[Saved entries]
━━━━━━
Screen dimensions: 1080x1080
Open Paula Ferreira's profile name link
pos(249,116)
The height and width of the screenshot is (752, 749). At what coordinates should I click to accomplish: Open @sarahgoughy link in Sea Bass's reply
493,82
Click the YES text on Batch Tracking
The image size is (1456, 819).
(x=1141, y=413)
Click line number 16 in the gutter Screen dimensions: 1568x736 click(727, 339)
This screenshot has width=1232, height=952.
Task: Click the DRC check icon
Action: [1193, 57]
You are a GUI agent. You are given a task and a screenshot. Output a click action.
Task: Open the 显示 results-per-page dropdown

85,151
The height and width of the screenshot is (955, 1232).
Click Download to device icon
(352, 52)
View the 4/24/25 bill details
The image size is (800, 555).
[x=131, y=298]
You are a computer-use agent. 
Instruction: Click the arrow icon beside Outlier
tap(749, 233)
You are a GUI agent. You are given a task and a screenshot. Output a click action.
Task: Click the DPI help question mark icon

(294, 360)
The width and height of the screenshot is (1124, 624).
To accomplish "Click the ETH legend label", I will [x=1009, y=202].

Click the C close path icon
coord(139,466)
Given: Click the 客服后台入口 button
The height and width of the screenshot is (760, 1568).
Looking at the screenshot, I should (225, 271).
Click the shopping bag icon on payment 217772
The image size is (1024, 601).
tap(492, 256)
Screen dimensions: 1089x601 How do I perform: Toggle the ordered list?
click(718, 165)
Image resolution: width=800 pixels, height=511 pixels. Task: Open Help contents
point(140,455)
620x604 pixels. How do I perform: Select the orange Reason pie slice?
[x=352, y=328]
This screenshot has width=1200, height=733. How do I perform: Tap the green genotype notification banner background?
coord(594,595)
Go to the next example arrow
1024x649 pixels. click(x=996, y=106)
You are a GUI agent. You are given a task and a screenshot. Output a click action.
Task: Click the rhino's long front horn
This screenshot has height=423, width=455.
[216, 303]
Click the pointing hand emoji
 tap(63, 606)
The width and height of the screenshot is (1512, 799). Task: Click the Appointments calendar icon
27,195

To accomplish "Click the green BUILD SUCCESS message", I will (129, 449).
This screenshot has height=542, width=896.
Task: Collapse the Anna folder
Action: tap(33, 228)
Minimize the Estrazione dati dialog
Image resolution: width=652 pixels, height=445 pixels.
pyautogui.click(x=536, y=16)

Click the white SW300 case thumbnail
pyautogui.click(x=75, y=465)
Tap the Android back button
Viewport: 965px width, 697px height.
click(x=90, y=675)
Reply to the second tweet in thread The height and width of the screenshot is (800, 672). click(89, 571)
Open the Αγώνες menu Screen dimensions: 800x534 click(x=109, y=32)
━━━━━━
Work instruction> Reproduce the data, keeping every line exactly the same.

Answer below>
Screen dimensions: 1080x1080
Open Paula Ferreira's profile name link
pos(249,116)
The height and width of the screenshot is (752, 749). At what coordinates should I click to accomplish: Open @sarahgoughy link in Sea Bass's reply
493,82
Click the YES text on Batch Tracking
The image size is (1456, 819).
(x=1141, y=413)
Click line number 16 in the gutter Screen dimensions: 1568x736 click(727, 339)
This screenshot has width=1232, height=952.
Task: Click the DRC check icon
Action: [1193, 57]
You are a GUI agent. You are given a task and a screenshot. Output a click action.
Task: Open the 显示 results-per-page dropdown

85,151
The height and width of the screenshot is (955, 1232).
Click Download to device icon
(352, 52)
View the 4/24/25 bill details
The image size is (800, 555).
[x=131, y=298]
You are a computer-use agent. 
Instruction: Click the arrow icon beside Outlier
tap(749, 233)
You are a GUI agent. You are given a task and a screenshot. Output a click action.
Task: Click the DPI help question mark icon

(294, 360)
The width and height of the screenshot is (1124, 624).
To accomplish "Click the ETH legend label", I will [x=1009, y=202].

Click the C close path icon
coord(139,466)
Given: Click the 客服后台入口 button
The height and width of the screenshot is (760, 1568).
Looking at the screenshot, I should (225, 271).
Click the shopping bag icon on payment 217772
The image size is (1024, 601).
tap(492, 256)
Screen dimensions: 1089x601 How do I perform: Toggle the ordered list?
click(718, 165)
Image resolution: width=800 pixels, height=511 pixels. Task: Open Help contents
point(140,455)
620x604 pixels. How do I perform: Select the orange Reason pie slice?
[x=352, y=328]
This screenshot has width=1200, height=733. How do I perform: Tap the green genotype notification banner background?
coord(594,595)
Go to the next example arrow
1024x649 pixels. click(x=996, y=106)
You are a GUI agent. You are given a task and a screenshot. Output a click action.
Task: Click the rhino's long front horn
This screenshot has height=423, width=455.
[216, 303]
Click the pointing hand emoji
 tap(63, 606)
The width and height of the screenshot is (1512, 799). Task: Click the Appointments calendar icon
27,195

To accomplish "Click the green BUILD SUCCESS message", I will (129, 449).
This screenshot has height=542, width=896.
Task: Collapse the Anna folder
Action: tap(33, 228)
Minimize the Estrazione dati dialog
Image resolution: width=652 pixels, height=445 pixels.
pyautogui.click(x=536, y=16)

Click the white SW300 case thumbnail
pyautogui.click(x=75, y=465)
Tap the Android back button
Viewport: 965px width, 697px height.
click(x=90, y=675)
Reply to the second tweet in thread The height and width of the screenshot is (800, 672). click(89, 571)
Open the Αγώνες menu Screen dimensions: 800x534 click(x=109, y=32)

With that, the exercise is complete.